U.S. Foodservice officials confirmed two weeks ago that an unspecified number of employees had already been laid off in Maryland as part of the restructuring plan revealed Nov. 29. The company employs more than 29,000 people nationwide and is the second-largest food distributor behind Houston-based Sysco Corp.

"We have to say this with some pain, but when you are rationalizing your business and trying to make sure 700 jobs are otherwise repositioned, this will mean that some job losses will take place at the headquarters," said Nick Gale, an Ahold spokesman in Amsterdam.

"But significant is too strong a word, and the pain will be divided across the nation," he said when asked if a large number of the job losses would be in Columbia.

The company will take a $50 million to $60 million charge in the fourth quarter to reflect the cost of the layoffs. Ahold's shares closed down a penny to $7.53 per share in U.S. trading yesterday.

The company, which also owns the Giant and Stop & Shop supermarket chains, announced Nov. 29 that it would split U.S. Foodservice into two divisions and cut administrative costs. The plan marked the company's latest efforts to regain its footing after being rocked by an accounting scandal nearly three years ago.

One of the U.S. Foodservice units will deliver bulk food and equipment to institutional buyers, such as hospitals, schools and prisons. The other will focus on fast-food restaurant chains.

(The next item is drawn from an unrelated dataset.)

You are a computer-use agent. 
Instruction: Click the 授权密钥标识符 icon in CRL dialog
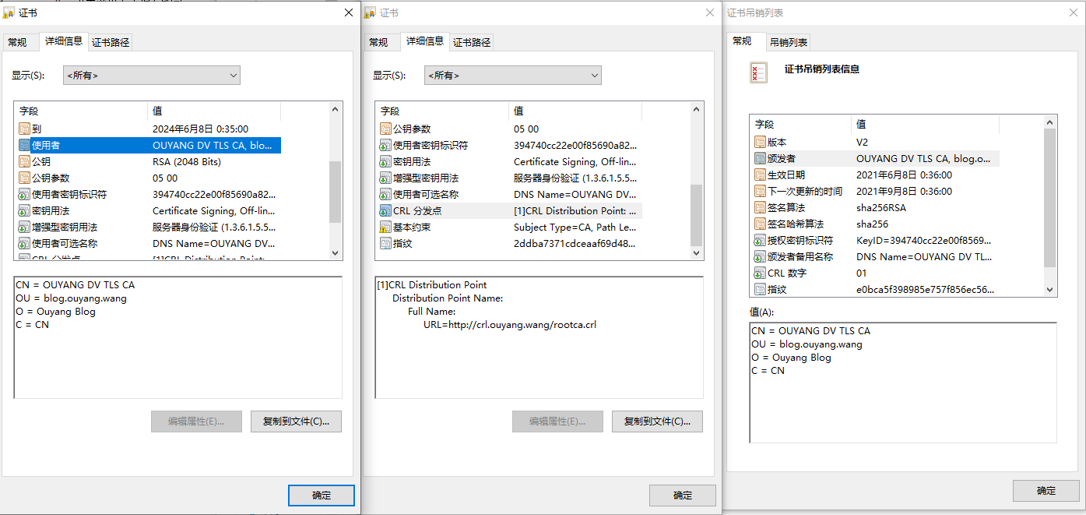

"This will only help to make U.S. Foodservice and the position of the current work force ... even stronger because we will cut down to what it takes to make us most effective," Gale said.

U.S. Foodservice was at the center of Ahold's accounting scandal disclosed in February 2003, and the division has been in restructuring mode ever since. The company said it had inflated earnings by improperly booking volume discounts paid by suppliers over the course of several years. A number of company executives and vendors face trial on a variety of charges, including securities fraud. Ahold recently agreed to pay $1.1 billion to settle a securities fraud class action lawsuit related to the scandal.

U.S. Foodservice remains a cash cow for Ahold, generating 2004 sales of $18.8 billion. But many industry analysts think Ahold will eventually sell the business to raise cash and improve its credit rating.